An effective corporate tax system reflects current economic realities. As such, the U.S. corporate tax system is in need of reform, for it reflects economic realities of a generation ago. Today, the U.S. economy faces intense global competition for economic advantage, particularly in innovation-based, higher wage industries. Moreover, the economy is based more on innovation and intellectual property (IP). IP is also more mobile, as companies can perform R&D and patent in countries around the world. Therefore, nations that hope to grow and attract innovation-based business establishments need tax policies that promote both the conduct of research and its commercialization.
Toward that end, a number of countries recently have adopted or expanded R&D tax incentives as well as developed new tax incentives to spur the commercialization of that R&D. These incentives or “patent boxes” (so-called because there is a box to tick on the tax form) allow corporate income from the sale of patented products to be taxed at a lower rate than other income.
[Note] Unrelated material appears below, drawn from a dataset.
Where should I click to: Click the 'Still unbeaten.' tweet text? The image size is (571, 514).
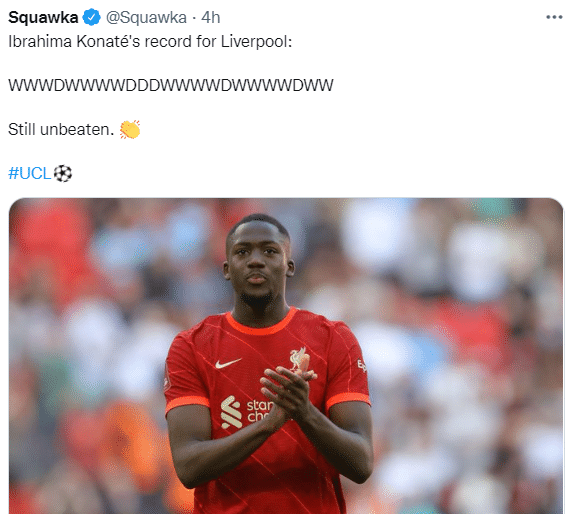click(61, 129)
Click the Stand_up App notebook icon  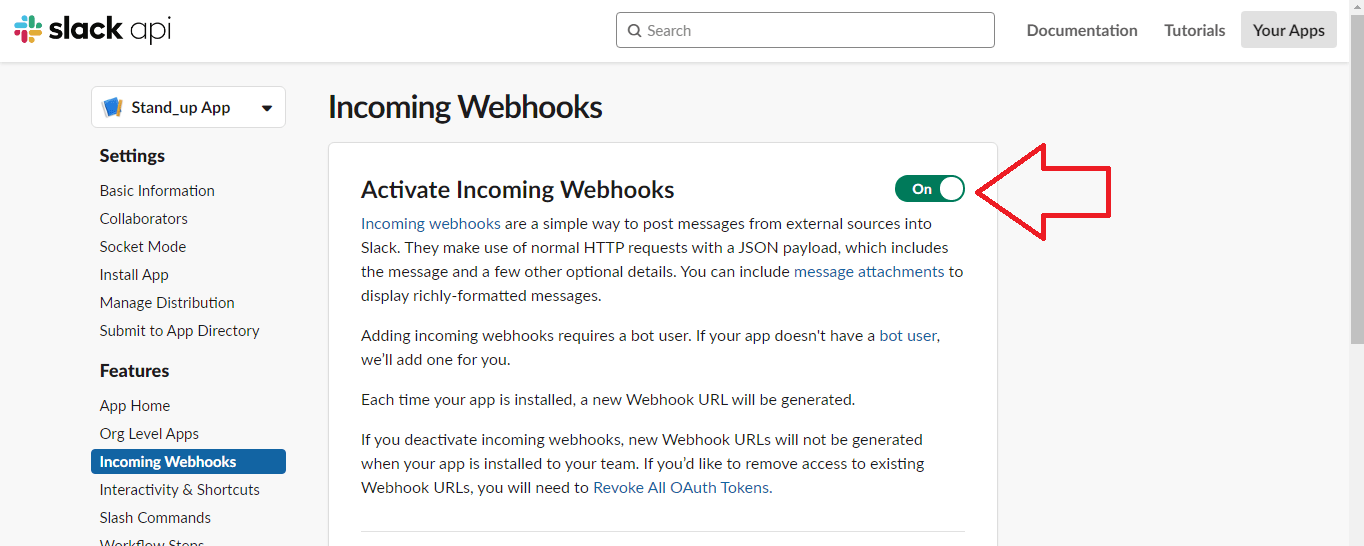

Eight nations (seven in Europe) have enacted patent box regimes that incentivize firms to patent or produce other related innovations. And a ninth, the UK, is set to put in place the incentive in 2013.
Proponents of patent boxes argue that they increase country competitiveness not only by spurring firms to invest more in innovation but also by providing a more competitive corporate tax climate for increasingly innovation-based firms. Skeptics claim that patent boxes do not actually address market failure because firms already have all the incentives they need to commercialize innovation in the marketplace.
This report seeks to inform the debate on whether patent boxes can help promote R&D and commercialization and if a patent box is appropriate for the United States. It articulates two economic rationales for why the United States should follow our European and Asian competitors and institute a patent box system. First, a patent box reduces the financial risk involved in innovation, better matching firm rewards with societal benefits, including the creation of high-wage jobs. If a patent box is designed in a way that links the incentive to the conduct of R&D and production of the patented product in the United States, it would go even further in spurring the creation and location of more innovation-based jobs in the United States. Second, a patent box would lower the effective corporate tax rate for knowledge-based establishments located in the United States, making it easier for them to compete against establishments in nations providing robust innovation incentives.
A patent box that significantly reduces the corporate tax rate on revenue from qualifying IP, based in part on the extent to which corresponding R&D and production is conducted domestically, would provide firms with a much stronger incentive to innovate and produce in the United States.
As such, Congress should establish a patent box regime modeled after those of other nations, allowing companies in the United States to pay a significantly lower rate on corporate income from patented products where the share of profits that are taxed at the lower rate depends on the extent to which related R&D and production is conducted within the United States.